(Your objective):
Pick out each line in these entries that contains the string "Filter".

::: Extracted material

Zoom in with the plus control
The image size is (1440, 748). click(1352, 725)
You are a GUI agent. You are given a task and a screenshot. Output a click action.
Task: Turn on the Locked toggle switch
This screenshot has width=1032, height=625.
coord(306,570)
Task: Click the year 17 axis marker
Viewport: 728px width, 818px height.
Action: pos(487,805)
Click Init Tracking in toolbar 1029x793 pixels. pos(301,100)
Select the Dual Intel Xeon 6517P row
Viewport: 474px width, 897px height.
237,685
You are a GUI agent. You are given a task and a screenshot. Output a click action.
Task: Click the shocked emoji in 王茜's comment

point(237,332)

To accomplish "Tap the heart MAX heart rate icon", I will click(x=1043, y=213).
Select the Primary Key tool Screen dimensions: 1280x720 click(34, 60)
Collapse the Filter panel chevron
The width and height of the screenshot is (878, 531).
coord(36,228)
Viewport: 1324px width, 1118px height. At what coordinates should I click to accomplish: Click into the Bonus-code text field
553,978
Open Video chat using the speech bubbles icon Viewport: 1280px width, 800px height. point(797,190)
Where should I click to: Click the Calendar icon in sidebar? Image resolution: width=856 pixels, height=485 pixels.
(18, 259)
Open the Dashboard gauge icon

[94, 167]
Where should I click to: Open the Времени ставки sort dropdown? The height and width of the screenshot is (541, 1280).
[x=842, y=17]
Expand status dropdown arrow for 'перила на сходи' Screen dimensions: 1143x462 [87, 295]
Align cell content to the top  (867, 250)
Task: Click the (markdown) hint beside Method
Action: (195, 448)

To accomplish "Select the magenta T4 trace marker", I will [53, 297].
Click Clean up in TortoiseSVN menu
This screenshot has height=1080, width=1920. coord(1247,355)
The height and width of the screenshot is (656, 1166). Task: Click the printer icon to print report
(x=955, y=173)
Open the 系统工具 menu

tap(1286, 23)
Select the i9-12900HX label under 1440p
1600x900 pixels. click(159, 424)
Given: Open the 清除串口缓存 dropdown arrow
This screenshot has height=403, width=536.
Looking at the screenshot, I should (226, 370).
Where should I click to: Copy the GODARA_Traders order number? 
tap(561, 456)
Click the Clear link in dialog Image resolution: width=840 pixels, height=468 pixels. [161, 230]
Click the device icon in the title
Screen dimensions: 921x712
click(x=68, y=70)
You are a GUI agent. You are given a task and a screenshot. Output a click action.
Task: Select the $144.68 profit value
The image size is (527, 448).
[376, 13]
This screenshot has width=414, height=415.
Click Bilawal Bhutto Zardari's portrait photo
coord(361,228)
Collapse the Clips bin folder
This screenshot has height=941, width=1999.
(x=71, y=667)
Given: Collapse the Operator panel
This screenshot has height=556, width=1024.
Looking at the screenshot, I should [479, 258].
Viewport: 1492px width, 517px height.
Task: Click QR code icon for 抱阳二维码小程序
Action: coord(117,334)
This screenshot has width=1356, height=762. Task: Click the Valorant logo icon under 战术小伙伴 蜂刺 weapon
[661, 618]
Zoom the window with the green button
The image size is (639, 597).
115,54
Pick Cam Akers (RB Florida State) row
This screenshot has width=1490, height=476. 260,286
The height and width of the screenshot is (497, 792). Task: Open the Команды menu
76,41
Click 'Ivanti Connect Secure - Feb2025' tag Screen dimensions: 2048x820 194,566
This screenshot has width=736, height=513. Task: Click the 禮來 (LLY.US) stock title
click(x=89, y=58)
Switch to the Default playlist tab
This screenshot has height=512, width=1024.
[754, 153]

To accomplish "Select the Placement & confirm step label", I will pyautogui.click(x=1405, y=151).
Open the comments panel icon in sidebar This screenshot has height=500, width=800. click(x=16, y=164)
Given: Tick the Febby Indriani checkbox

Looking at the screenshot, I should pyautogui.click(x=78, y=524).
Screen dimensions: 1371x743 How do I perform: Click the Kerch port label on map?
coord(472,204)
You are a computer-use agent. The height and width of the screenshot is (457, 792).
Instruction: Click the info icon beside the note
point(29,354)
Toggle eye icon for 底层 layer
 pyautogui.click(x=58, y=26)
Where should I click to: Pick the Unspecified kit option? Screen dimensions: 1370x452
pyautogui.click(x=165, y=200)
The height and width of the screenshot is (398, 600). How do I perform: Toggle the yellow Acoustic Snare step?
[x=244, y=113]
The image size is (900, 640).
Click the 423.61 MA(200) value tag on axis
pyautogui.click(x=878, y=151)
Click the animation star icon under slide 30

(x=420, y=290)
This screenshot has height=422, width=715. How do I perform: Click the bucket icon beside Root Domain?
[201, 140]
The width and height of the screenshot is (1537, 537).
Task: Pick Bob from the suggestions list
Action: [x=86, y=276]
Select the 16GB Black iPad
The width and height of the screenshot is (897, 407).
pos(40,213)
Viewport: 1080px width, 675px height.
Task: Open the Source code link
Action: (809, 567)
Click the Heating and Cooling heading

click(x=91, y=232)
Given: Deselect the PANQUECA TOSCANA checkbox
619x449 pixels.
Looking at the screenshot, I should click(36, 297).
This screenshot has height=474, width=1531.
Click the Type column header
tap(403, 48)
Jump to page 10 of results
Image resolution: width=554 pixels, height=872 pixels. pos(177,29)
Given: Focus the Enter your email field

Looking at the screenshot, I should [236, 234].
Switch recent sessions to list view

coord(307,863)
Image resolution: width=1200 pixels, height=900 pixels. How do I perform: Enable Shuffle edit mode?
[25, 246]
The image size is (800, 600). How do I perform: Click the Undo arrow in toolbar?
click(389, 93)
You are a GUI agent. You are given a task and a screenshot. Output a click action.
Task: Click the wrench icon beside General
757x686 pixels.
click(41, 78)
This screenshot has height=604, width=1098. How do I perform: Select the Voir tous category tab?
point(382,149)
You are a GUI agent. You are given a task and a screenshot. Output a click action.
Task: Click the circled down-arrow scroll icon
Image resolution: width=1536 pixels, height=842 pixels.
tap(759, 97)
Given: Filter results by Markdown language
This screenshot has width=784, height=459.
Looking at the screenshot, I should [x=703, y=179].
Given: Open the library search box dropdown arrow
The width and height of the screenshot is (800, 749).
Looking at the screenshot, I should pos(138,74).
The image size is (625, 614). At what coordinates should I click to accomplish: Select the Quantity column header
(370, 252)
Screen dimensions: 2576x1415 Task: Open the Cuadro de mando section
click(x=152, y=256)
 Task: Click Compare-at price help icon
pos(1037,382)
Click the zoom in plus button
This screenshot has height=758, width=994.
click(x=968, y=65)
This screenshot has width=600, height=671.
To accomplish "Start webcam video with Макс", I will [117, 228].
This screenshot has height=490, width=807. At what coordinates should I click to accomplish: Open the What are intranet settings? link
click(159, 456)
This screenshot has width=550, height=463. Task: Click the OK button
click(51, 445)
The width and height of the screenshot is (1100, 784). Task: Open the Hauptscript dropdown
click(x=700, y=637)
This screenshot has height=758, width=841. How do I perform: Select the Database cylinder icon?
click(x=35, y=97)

::::::

(Answer space):
Collapse the Filter panel chevron
Given: Filter results by Markdown language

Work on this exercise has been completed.